BIST 9.627
DOLAR 35,21
EURO 36,68
ALTIN 2.955,99
HABER /  GÜNCEL  /  EĞİTİM

5 öğretmenin müthiş başarı öyküsü

Çok yakın bir zamana kadar kapanma tehlikesiyle karşı karşıya olan okul 5 öğretmen ve 1 işadamı sayesinde ayağa kalktı

Abone ol

İstanbul Kadıköy'de maddi zorluklar nedeniyle bir ay öncesine kadar kapanma tehlikesiyle karşı karşıya kalan özel Duru Koleji, beş öğretmen ve sanayici bir işadamının kurduğu ortaklıkla küllerinden yeniden doğdu.

İsmi Özel Dünya Koleji olarak değişen okulda, eğitimci olarak işe başlayıp ortaklıkla biten öykünün kahramanı öğretmenlerin hikayeleri ise tam bir fedakarlık örneği.
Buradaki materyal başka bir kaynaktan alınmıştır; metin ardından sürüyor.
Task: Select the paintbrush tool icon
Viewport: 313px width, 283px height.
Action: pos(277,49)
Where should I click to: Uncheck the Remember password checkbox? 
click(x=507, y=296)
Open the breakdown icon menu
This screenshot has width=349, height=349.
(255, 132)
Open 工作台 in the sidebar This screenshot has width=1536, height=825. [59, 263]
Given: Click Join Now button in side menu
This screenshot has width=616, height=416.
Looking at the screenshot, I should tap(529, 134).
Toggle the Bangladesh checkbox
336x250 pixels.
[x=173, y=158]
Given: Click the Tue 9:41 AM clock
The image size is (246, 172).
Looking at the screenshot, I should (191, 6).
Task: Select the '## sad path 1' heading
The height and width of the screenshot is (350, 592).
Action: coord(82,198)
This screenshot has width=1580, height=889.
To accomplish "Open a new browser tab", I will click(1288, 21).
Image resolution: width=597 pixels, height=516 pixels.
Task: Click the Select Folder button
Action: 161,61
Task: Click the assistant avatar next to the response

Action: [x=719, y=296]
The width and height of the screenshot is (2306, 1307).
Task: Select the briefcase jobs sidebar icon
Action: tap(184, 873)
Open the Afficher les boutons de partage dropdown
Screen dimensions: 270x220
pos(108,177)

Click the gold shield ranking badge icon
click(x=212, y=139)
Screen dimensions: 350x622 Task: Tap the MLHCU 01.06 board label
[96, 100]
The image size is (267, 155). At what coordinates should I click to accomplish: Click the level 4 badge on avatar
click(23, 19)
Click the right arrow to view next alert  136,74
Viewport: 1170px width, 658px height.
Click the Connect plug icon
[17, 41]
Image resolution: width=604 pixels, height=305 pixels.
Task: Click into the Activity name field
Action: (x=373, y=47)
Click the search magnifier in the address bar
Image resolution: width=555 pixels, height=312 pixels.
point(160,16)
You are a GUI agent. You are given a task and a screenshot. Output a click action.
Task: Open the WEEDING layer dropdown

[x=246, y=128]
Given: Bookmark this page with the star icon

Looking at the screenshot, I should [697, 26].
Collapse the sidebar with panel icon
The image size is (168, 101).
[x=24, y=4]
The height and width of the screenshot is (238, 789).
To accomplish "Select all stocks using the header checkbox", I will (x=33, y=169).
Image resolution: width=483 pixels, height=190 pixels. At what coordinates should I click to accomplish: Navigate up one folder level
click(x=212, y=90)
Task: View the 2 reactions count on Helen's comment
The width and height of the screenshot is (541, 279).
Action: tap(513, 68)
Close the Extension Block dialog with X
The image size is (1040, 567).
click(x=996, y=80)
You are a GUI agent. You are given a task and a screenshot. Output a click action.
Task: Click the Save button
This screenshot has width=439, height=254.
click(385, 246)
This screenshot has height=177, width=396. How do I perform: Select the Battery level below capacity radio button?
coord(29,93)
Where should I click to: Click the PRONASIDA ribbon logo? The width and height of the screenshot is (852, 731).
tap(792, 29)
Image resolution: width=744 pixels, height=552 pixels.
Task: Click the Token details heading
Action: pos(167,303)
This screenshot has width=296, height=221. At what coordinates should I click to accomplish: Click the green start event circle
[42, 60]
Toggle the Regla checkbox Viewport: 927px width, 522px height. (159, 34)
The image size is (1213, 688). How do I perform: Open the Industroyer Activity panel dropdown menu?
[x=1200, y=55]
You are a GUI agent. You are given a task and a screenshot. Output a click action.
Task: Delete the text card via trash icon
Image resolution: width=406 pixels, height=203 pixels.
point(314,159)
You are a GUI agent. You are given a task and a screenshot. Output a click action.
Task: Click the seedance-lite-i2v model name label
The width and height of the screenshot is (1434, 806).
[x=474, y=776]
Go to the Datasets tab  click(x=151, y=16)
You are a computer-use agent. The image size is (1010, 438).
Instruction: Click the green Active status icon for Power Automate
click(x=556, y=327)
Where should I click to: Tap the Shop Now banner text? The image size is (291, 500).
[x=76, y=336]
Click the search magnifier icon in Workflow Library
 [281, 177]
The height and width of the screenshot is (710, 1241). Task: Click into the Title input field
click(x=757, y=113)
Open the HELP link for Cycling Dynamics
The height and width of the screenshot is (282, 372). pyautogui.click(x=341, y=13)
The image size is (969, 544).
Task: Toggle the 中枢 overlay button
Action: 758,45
Kimi ev kimi başka yatırımlar için yaptıkları birikimleri bir eğitim kurumunun kapanmaması için harcadı. Şimdi hedefleri her alanda başarıyı yakalayıp önümüzdeki eğitim döneminde şehit ve gazi çocuklarına burslu eğitim vermek .

22 EKİM'DE KAPANACAKTI

Çok değil daha bir ay öncesine kadar yolsuzluk iddiaları ile gündeme gelen Kadıköy'deki özel okul, eğitime gönül veren öğretmenleri ve ticari tüm riskleri kabullenen genç sanayici İbrahim Özkan’ın inancıyla kurtuldu. Aylardır maaş almadan çalışan öğretmenlere geçtiğimiz ay eski sahipleri okulun 22 Ekim’de kapanacağını duyurdu.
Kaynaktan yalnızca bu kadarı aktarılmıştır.